In it, women from all over the U.S. who are over 40 and have never been married talk about: relationships, sex, money, careers, loneliness, ambition, thoughts about aging and being single, finances and much much more.
The book explores:
- The Benefits of Being a Single Woman
- The Downside to Being an Old Maid
- What Other People Think of us and What We Think of Ourselves
- What Lives we Lead
- Attitudes Toward Marriage and Where They Come From
- The Mommy Gene
- (Not) Marrying for Money
- Dating and Relationships
From The New Old Maid:
There’s more to me than my marital status. That’s true – of course – for married women as well. It’s just that they don’t find themselves shadowed by the big “but,” as in, “She climbed Mt. Everest and swam across the English Channel, but she never found the right guy. How sad.” An old maid could find a cure for cancer, figure out a way to reverse climate change in a week and invent high heels that felt like cushy slippers when you wore them but at her funeral, people would still whisper, “She never married,” as if that canceled everything else out.
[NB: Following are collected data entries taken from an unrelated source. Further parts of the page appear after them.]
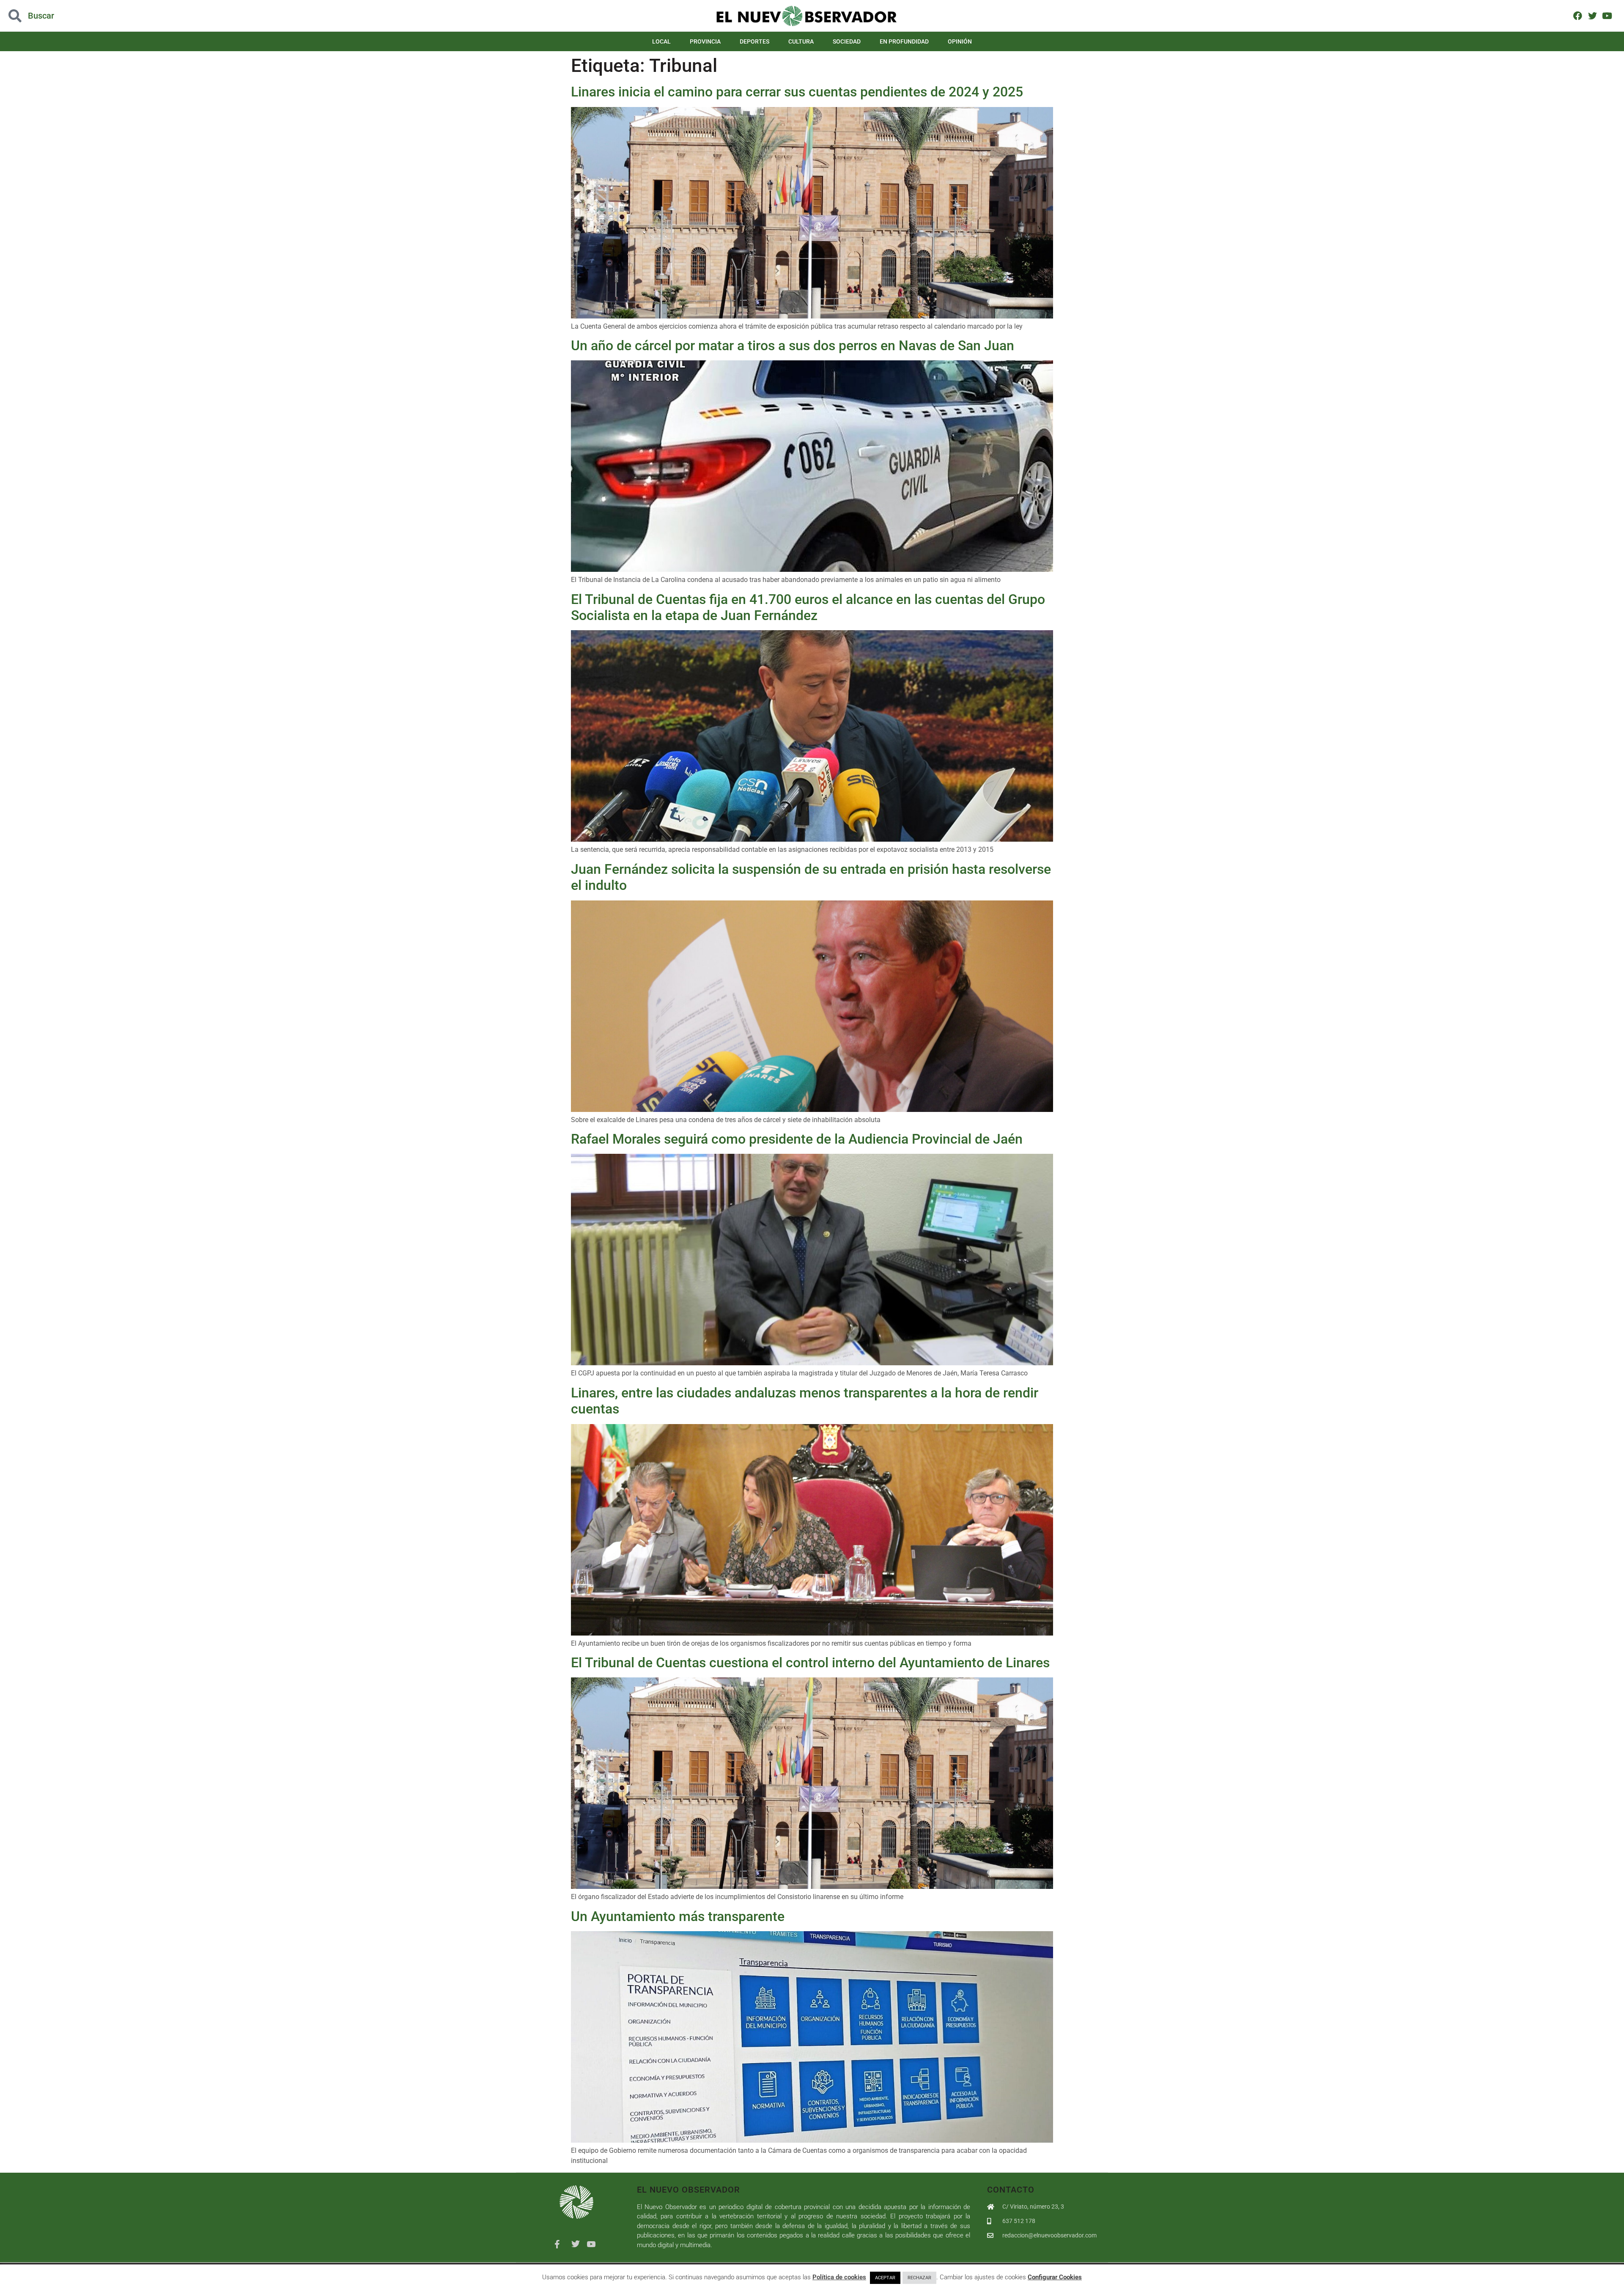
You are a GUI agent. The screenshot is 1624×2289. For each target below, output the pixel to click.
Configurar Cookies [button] (1055, 2277)
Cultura (801, 41)
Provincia (705, 41)
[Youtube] (1607, 15)
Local (661, 41)
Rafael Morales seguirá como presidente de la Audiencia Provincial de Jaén (797, 1139)
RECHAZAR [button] (919, 2278)
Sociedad (847, 41)
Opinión (960, 41)
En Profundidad (904, 41)
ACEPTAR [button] (885, 2278)
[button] (162, 15)
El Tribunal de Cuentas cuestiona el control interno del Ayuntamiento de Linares (810, 1663)
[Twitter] (1592, 15)
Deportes (754, 41)
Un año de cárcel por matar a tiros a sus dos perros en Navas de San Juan (792, 346)
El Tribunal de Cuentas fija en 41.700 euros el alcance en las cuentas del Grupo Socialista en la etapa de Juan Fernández (808, 607)
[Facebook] (1578, 15)
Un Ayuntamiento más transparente (678, 1916)
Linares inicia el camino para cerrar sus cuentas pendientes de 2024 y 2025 (797, 92)
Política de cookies (839, 2277)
Eleanore, on taking a new job halfway around the world:
“One of the things that’s so awesome about being single, with no kids, is I thought about it for five minutes and said, ‘Yes!’” says the marketing professional. “I didn’t have to think. I didn’t have to consult with anybody. I didn’t have to figure out what I was going to do with the kids. Are they going to like it? I had complete freedom. One of my favorite lines is that, as a single woman, I am free to spend my money and my time however I want, always. And this is a perfect example of that. This is something that sounds exciting. I’m going to do it. And you know what? There’s not a soul else who I have to consider as a part of this. I love that.”
Leanne, on traveling alone:
“The first time I did it I was scared to death. I thought; ‘I’m going to be a total loser, sitting in my hotel room with room service.’ But not at all. I have some of the best times traveling all by myself, because it forces you to confront who you really are, but also, every single thing is a blank slate. Nobody knows you. Nobody has a preconceived notion. You can be whoever you want to be. If you’re feeling confident that day, you can exude confidence. If you’re feeling shy and withdrawn, that’s cool, too. I love traveling alone.”
Sally, on why she’ll never marry her boyfriend of 20+ years:
“At this point, I don’t want to, because I’ve been on my own, my own boss, my own person my whole life. If we got married and he thought that I was going to talk over with him whether I was getting a new couch or not – I ain’t! If we’re not married, I don’t have to. He still doesn’t like that too much.”